What is needed:
Return the data below exactly, but only from the line containing "Description (354, 592)" through the line containing "Redaksi (26, 2570)", with both of those lines included.
━━ Data records ━━
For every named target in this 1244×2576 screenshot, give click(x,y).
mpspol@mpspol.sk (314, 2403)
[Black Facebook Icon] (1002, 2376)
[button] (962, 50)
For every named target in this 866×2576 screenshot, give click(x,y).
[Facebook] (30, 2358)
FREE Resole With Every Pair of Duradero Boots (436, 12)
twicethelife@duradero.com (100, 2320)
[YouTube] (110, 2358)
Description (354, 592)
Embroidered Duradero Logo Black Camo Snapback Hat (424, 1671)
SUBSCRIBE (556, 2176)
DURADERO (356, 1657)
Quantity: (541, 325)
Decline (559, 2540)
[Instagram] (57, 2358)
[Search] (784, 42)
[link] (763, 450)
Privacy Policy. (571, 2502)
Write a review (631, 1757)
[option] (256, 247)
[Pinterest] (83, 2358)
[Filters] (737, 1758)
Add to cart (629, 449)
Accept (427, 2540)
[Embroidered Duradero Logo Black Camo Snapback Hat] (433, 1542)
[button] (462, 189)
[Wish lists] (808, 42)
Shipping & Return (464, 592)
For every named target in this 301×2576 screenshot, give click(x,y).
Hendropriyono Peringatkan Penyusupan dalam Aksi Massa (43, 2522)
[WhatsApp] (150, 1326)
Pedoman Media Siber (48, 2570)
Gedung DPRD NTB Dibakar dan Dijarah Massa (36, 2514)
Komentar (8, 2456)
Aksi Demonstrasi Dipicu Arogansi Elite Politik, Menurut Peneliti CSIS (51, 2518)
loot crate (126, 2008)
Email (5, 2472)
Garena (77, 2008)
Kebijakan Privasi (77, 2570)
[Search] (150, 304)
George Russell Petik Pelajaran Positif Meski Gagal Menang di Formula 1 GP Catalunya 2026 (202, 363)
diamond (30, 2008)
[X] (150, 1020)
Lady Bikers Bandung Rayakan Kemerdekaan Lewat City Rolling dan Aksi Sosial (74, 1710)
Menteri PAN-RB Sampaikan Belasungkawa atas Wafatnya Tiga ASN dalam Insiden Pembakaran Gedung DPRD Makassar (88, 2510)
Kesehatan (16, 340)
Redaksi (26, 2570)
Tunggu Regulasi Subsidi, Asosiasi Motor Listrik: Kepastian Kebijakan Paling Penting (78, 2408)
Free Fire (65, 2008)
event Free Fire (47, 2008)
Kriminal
━━━
Exercise answer:
Description (354, 592)
Embroidered Duradero Logo Black Camo Snapback Hat (424, 1671)
SUBSCRIBE (556, 2176)
DURADERO (356, 1657)
Quantity: (541, 325)
Decline (559, 2540)
[Instagram] (57, 2358)
[Search] (784, 42)
[link] (763, 450)
Privacy Policy. (571, 2502)
Write a review (631, 1757)
[option] (256, 247)
[Pinterest] (83, 2358)
[Filters] (737, 1758)
Add to cart (629, 449)
Accept (427, 2540)
[Embroidered Duradero Logo Black Camo Snapback Hat] (433, 1542)
[button] (462, 189)
[Wish lists] (808, 42)
Shipping & Return (464, 592)
For every named target in this 301×2576 screenshot, give click(x,y).
Hendropriyono Peringatkan Penyusupan dalam Aksi Massa (43, 2522)
[WhatsApp] (150, 1326)
Pedoman Media Siber (48, 2570)
Gedung DPRD NTB Dibakar dan Dijarah Massa (36, 2514)
Komentar (8, 2456)
Aksi Demonstrasi Dipicu Arogansi Elite Politik, Menurut Peneliti CSIS (51, 2518)
loot crate (126, 2008)
Email (5, 2472)
Garena (77, 2008)
Kebijakan Privasi (77, 2570)
[Search] (150, 304)
George Russell Petik Pelajaran Positif Meski Gagal Menang di Formula 1 GP Catalunya 2026 (202, 363)
diamond (30, 2008)
[X] (150, 1020)
Lady Bikers Bandung Rayakan Kemerdekaan Lewat City Rolling dan Aksi Sosial (74, 1710)
Menteri PAN-RB Sampaikan Belasungkawa atas Wafatnya Tiga ASN dalam Insiden Pembakaran Gedung DPRD Makassar (88, 2510)
Kesehatan (16, 340)
Redaksi (26, 2570)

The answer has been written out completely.